Selection:
# # # # #

Next we met the HHO famous Ted! Even though I knew he was part shire I was still taken aback by the size of him - and the size of those feet too! He definitely has the look of "what can I get up to next" in his eye but is a total sweetie. We had a bit of a cuddle and went on to meet the others. Leo was next - the most beautiful show horse! For such a big lad he really is, hand on heart, the most gentle horse I have met. Later on AA showed me a couple of photos of him in his showing days, along with his photo in Horse and Hound magasine. The only word for these pictures is WOW.

We went along to the barn and met the real life Adorable Alice and her Mum, a lovely kind mare. We moved Ted in with the two of them and let them out into the field whilst the sun was out. (There was no mistaking the thunder of Ted as they all set off up the field for a hooley!) 

It was time to take the lovely Martha for a ride in the glorious sunshine, so off we went to get her brushed and tacked up. AA legged me up and off we went! I'd been given directions and AA drove to the half way point to give me the next set of directions to get us back.

 "So you go along here, turn left, keep turning left, left at the grassy island, follow the road and right at the junction".
"Got it!" I said and off we went. Poof! Directions forgotten. Trying to forget the fact I was lost, in a place I'd never been before, on someone else's beloved cob, I decided Martha would be able to help me out! We managed to find the little grassy island, but was it left or right? Martha convinced me it was right, so off we set. "This must be right" I thought "Martha really is striding out, this must be the way home!"

# # # # #

Data lines:

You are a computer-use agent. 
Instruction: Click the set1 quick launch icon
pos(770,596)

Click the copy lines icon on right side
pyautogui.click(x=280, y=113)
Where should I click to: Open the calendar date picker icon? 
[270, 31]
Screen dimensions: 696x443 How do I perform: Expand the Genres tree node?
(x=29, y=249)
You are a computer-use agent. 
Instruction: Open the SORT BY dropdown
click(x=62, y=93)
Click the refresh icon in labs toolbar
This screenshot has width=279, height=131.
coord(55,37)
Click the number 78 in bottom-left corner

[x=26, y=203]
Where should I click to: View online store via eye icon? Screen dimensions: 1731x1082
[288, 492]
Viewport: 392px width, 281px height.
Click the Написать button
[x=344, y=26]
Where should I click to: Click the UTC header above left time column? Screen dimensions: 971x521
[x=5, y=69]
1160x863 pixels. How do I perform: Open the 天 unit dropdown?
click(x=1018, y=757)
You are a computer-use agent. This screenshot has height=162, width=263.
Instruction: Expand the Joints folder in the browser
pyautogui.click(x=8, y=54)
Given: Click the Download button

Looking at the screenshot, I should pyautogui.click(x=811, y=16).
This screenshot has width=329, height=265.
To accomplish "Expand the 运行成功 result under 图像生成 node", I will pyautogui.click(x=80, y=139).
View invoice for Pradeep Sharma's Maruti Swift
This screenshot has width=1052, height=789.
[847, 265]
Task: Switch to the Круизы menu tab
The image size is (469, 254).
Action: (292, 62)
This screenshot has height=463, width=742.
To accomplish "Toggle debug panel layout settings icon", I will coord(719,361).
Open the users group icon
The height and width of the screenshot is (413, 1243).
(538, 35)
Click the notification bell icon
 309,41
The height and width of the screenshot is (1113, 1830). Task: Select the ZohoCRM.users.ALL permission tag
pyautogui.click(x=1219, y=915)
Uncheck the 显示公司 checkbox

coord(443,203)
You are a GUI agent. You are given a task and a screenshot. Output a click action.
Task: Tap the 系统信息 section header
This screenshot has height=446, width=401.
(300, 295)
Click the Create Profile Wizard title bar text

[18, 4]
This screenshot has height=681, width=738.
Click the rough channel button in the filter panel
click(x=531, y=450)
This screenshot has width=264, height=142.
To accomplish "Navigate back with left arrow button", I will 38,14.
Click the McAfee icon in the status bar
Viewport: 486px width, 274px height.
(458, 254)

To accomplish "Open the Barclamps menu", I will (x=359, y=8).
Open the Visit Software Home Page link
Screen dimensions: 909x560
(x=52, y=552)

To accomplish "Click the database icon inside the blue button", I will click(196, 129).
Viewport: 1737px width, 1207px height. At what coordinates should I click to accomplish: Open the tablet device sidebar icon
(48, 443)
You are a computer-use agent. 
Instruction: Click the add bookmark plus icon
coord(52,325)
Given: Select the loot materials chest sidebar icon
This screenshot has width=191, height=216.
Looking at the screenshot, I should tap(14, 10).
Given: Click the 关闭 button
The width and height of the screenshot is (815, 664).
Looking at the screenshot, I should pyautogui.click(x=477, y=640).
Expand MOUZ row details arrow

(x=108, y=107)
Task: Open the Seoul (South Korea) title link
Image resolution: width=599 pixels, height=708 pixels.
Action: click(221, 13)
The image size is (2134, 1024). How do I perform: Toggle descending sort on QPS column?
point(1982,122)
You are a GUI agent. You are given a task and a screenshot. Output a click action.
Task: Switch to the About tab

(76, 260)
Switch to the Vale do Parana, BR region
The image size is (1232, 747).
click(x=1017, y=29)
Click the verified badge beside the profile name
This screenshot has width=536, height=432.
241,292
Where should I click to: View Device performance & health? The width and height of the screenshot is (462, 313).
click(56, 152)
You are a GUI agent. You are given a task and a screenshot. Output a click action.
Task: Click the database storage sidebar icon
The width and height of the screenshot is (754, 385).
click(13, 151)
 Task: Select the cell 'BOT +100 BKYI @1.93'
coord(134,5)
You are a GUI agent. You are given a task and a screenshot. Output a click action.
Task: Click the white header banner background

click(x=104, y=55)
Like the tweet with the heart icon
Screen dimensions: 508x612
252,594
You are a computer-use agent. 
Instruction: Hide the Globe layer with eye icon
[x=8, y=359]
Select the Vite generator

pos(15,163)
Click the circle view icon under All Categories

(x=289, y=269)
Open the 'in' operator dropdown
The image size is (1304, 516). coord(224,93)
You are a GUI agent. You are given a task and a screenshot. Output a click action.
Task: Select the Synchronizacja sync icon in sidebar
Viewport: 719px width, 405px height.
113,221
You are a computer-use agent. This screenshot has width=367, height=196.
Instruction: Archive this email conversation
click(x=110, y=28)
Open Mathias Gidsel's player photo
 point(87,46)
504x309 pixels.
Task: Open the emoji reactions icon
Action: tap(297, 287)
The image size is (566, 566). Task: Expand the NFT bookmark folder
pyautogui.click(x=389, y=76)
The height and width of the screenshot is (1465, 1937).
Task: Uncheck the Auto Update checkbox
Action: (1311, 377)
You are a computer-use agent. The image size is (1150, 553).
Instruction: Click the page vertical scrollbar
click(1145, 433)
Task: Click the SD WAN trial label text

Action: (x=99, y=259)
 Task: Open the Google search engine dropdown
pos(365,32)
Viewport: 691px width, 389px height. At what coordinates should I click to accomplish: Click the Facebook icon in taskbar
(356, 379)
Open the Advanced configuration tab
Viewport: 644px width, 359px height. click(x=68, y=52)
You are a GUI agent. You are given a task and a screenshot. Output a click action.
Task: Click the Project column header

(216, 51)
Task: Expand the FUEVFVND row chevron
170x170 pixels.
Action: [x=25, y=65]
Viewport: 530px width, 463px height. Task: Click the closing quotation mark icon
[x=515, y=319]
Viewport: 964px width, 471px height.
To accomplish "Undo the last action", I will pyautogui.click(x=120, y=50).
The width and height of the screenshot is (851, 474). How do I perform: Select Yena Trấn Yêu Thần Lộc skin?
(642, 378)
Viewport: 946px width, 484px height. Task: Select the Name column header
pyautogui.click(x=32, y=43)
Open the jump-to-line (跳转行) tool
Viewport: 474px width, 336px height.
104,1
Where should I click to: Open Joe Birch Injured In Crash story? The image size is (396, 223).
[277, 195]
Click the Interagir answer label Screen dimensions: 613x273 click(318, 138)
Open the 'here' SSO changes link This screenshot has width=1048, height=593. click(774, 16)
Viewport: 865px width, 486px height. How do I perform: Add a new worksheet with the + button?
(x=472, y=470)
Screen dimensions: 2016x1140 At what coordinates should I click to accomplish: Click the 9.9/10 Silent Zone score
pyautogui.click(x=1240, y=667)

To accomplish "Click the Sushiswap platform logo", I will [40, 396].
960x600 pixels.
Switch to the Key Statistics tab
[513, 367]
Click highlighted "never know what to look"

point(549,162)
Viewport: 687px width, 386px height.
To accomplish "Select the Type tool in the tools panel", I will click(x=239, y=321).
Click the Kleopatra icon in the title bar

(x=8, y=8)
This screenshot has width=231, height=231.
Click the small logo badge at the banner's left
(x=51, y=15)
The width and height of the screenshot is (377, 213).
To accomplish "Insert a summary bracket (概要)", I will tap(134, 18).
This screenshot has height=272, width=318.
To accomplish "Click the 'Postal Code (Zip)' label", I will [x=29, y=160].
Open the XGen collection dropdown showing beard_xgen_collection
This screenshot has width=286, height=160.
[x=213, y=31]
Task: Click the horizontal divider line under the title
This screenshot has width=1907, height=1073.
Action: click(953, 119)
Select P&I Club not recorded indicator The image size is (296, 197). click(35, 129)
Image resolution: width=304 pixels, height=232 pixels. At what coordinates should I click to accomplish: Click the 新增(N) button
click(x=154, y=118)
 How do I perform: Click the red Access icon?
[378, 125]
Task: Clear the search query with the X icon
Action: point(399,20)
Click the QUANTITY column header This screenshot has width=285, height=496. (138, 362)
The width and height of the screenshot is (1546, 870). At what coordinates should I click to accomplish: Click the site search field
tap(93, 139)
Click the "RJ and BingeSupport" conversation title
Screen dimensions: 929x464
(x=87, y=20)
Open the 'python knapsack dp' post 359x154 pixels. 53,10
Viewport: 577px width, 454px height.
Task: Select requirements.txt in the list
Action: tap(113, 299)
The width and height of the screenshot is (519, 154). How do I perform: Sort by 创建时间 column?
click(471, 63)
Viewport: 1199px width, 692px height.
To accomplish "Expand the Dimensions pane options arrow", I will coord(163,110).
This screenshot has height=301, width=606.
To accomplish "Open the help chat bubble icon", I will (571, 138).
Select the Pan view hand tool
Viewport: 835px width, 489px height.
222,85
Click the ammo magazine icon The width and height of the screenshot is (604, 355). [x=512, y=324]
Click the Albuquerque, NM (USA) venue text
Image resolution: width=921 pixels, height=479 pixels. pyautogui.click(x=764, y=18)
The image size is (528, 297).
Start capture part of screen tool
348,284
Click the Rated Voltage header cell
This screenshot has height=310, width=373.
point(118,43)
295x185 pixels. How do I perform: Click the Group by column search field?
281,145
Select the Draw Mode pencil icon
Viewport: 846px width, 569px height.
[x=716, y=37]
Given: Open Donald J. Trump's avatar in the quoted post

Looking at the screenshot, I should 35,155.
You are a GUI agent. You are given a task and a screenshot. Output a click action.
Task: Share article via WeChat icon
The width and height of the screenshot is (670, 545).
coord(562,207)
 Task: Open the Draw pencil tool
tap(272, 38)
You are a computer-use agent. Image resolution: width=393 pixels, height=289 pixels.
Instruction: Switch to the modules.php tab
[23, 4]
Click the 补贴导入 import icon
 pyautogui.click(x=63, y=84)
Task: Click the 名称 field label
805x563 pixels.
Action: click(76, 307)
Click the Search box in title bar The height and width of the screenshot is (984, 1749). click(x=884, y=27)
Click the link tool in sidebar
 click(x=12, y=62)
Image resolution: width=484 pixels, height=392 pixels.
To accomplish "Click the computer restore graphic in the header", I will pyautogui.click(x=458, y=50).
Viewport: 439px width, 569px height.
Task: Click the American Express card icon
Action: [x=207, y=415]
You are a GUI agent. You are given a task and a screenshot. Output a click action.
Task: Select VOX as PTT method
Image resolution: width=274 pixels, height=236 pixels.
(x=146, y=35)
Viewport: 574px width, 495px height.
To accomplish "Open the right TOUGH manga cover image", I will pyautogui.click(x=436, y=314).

# # # # #

Goal:
Copy out the whole account of the stable visit above, word for word.

Output below:
Next we met the HHO famous Ted! Even though I knew he was part shire I was still taken aback by the size of him - and the size of those feet too! He definitely has the look of "what can I get up to next" in his eye but is a total sweetie. We had a bit of a cuddle and went on to meet the others. Leo was next - the most beautiful show horse! For such a big lad he really is, hand on heart, the most gentle horse I have met. Later on AA showed me a couple of photos of him in his showing days, along with his photo in Horse and Hound magasine. The only word for these pictures is WOW.

We went along to the barn and met the real life Adorable Alice and her Mum, a lovely kind mare. We moved Ted in with the two of them and let them out into the field whilst the sun was out. (There was no mistaking the thunder of Ted as they all set off up the field for a hooley!) 

It was time to take the lovely Martha for a ride in the glorious sunshine, so off we went to get her brushed and tacked up. AA legged me up and off we went! I'd been given directions and AA drove to the half way point to give me the next set of directions to get us back.

 "So you go along here, turn left, keep turning left, left at the grassy island, follow the road and right at the junction".
"Got it!" I said and off we went. Poof! Directions forgotten. Trying to forget the fact I was lost, in a place I'd never been before, on someone else's beloved cob, I decided Martha would be able to help me out! We managed to find the little grassy island, but was it left or right? Martha convinced me it was right, so off we set. "This must be right" I thought "Martha really is striding out, this must be the way home!"